If L(G1) is the language that is produced by grammar G1 and G1 is not LR(k) parsable (specifically speaking for k = 1). Does there exist a grammar Gx that is L(Gx) = L(G1) where Gx is LR(1) parsable ? If that is possible can it be generalized to all possible languages or just a subset?
You can mechanically transform an LR(k) grammar into an LR(1) grammar (source)
This is not true for LR(*) grammars (k=inf). However, that statement doesn't mean that there isn't such a grammar for the same language. You might just need to rewrite the grammar.
Grammars exist that cannot be transformed, however. Languages for Context-Sensitive grammars can be more expressive than context-free grammars (can only be recognized by linear-bounded automata). Therefore, your hoped-for translation is possible for just a subset.
Update for clarification:
There are languages that can not be represented by LR grammars but do have a grammar that is not LR (the language requires something more powerful than LR). There are also grammars that are not LR that recognize a language that can be recognized by an LR grammar (the language just happens to have a complex grammar, but it is not required).
Explanation 1: if you know which $k$ it shall be, you can easily check if the grammar is $LR(k)$ and thus derive an $LR(1)$ Grammar for it. On the other hand you cannot even know if there is a $k \geq 0$ such that $G$ is $LR(k)$.

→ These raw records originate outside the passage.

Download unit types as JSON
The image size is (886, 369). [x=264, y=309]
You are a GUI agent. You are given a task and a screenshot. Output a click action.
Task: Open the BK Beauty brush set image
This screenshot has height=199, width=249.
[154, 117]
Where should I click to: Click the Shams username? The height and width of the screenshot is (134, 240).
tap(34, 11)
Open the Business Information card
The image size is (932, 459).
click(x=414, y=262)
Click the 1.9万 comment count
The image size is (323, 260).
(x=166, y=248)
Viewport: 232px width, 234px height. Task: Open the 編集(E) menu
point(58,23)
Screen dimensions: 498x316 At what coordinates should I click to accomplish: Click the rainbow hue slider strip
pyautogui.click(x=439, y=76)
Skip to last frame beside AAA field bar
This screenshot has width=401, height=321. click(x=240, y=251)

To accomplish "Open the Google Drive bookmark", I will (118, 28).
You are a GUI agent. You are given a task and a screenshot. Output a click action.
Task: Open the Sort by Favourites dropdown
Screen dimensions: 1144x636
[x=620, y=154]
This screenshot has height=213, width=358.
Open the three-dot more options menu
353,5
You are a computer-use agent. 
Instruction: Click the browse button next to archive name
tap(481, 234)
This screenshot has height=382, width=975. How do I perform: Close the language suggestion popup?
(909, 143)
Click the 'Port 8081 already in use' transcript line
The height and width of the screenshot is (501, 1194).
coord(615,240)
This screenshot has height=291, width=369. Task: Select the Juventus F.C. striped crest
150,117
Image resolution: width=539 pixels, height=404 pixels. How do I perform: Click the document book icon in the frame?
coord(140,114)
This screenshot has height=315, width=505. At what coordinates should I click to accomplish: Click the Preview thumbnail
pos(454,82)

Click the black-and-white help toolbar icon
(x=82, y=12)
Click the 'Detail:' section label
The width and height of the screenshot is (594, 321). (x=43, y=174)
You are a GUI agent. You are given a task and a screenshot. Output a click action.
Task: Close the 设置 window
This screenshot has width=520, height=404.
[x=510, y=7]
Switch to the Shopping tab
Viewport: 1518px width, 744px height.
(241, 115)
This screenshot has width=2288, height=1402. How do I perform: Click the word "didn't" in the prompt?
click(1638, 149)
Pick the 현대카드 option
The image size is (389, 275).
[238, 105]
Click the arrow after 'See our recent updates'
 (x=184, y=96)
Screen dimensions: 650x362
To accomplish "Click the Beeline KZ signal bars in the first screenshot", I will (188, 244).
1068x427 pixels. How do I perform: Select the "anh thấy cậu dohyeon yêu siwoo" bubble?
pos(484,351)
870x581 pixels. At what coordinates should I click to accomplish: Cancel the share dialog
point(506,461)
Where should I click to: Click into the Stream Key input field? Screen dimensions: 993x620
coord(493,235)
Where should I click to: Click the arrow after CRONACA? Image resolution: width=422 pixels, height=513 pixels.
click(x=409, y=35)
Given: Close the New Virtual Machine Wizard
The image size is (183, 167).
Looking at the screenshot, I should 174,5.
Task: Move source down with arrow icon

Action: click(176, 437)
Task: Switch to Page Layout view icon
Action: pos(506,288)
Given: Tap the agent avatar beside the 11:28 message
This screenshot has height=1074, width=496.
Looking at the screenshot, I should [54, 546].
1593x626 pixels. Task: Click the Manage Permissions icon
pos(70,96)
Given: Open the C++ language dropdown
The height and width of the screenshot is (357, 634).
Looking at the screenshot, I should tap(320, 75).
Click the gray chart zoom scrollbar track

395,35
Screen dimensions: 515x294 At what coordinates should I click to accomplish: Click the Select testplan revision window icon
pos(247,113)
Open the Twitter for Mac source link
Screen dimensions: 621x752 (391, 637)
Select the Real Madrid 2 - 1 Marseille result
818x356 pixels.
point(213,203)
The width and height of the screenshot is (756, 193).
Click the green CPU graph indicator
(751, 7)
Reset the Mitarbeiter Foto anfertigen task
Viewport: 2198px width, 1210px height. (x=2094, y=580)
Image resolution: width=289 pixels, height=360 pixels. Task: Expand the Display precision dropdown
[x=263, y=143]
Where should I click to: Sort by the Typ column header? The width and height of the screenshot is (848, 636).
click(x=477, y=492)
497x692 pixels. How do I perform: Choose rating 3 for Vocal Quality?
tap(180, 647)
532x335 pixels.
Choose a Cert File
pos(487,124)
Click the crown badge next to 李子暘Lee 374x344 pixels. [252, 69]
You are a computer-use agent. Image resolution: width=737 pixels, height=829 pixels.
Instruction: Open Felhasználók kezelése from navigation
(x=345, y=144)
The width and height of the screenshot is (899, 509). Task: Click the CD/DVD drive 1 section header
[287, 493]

Different with "Yes and No":
Yes: $L(G_1)$ is deterministic, then it is immediately $LR(k)$ and thus $LR(1)$. No: $L(G_1)$ is not deterministic. This means the language itself is inherently ambiguous this in turn means that there is no Grammar $G_n$ which is not ambiguous.
Much more and much more detailed (and quite understandable, far better than I am able right now) can be found in the following two works. The second contains (iirc) the proof that $LL(k)$ is a (theoretically) weaker than $LR(k)$.
Knuth, D. E. (1965). On the translation of languages from left to right.
D. J. Rosenkrantz and R. E. Stearns. 1969. Properties of deterministic top down grammars.